The Rwandan Army came for Prime Minister Agathe Uwilingiyimana that first night.
As gunshots fired continuously, her five children, were bundled through a chain link fence to be hidden in a neighbour’s house.
“There was more gunfire," says Marie-Christine, the prime minister's daughter, who was 15 at the time.
"Then we heard the soldiers scream for joy and after that there was nothing but an eerie silence.”
Agathe Uwilingiyimana was a moderate Hutu, not a Tutsi, but she was killed because she was ready to share power with them. Had the killers found the children they would have been slaughtered too.
It was Captain Mbaye Diagne the unarmed UN observer who decided to rescue the kids and hid them under a tarpaulin and drove them in his unarmoured car to the UN-guarded Hotel des Mille Collines.
Diagne continued his one man rescue missions as the horrors continued to unfold around him. Having discovered that 25 Tutsis were hiding in the basement of a Kigali house, he took them-five people at a time, navigating thorough many militia checkpoints and ensured their safety. At one point, an unarmed Diagne had to reportedly steer through 23 checkpoints guarded by armed militiamen to save his passengers.
So, how did Mbaye Diagne manage to accomplish these remarkable missions? According to former colleagues, Diagne’s natural charisma and ability to diffuse a delicate situation with his sarcastic sense of humor often saved his life, along with those of the “dozens upon dozens” he rescued. Diagne’s commanders including Gen. Dallaire soon came to know of his actions, which were both against his orders and in violation of the UNAMIR’s mandate. Gen. Dallaire never moved to reprimand or stop him. Romeo Dallaire himself used his extremely ill equipped force with limited resources to create “safe zones” for the Tutsis, while strategically ordering his forces to protect areas, where he had information that people were hiding. His actions meant that thousands of Tutsis escaped slaughter.
It must be noted that when the genocide broke out United Nations gave a strict order that the UN peace keepers and observers were not to engage under any circumstances whatsoever so this means that the UN peace keepers and observers were in actually unarmed during their mission in Rwanda hence you can imagine the circumstances within wish Captain Mbaye operated.
After Rwanda was abandoned to its own fate by the world, Captain Mbaye Diagne kept saving as many people as he could. Shocked by the atrocious massacre of thousands of innocent people perpetrated before his eyes, he spared no effort to save the biggest possible number of people. Without the use of weapons, and having to deal with genocidal militias, he discussed and negotiated with killers to convince them to let the small groups of up to five people he carried in his white UN car go through.
During two months, the man who was called “the bravest of the braves” continued his rescue missions. They say no one knows the exact number of people he rescued at different occasions during the Rwanda Genocide but it could be over 800 people rescued by one unarmed and couragous man Until on the 31 of May 1994 he was deadly hit by a mortar shell while carrying a message to General Dallaire.
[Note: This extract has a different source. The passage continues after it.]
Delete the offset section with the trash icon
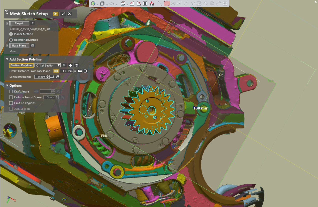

He was 36 years old when he died.
He was buried with military honors in his native Senegal.
As Africans we have an obligation to make sure that the good and bravest names in our history are kept and preserved so the younger generation can read and learn from. The League of Justice calls on the President of Rwanda in the person of Paul Kagame who was at the time also fighting for peace in Rwanda to at least make a day in honour of this Senegalese soldier who dedicated his life for the Rwandan people or erect a big statue in his honour in Rwanda.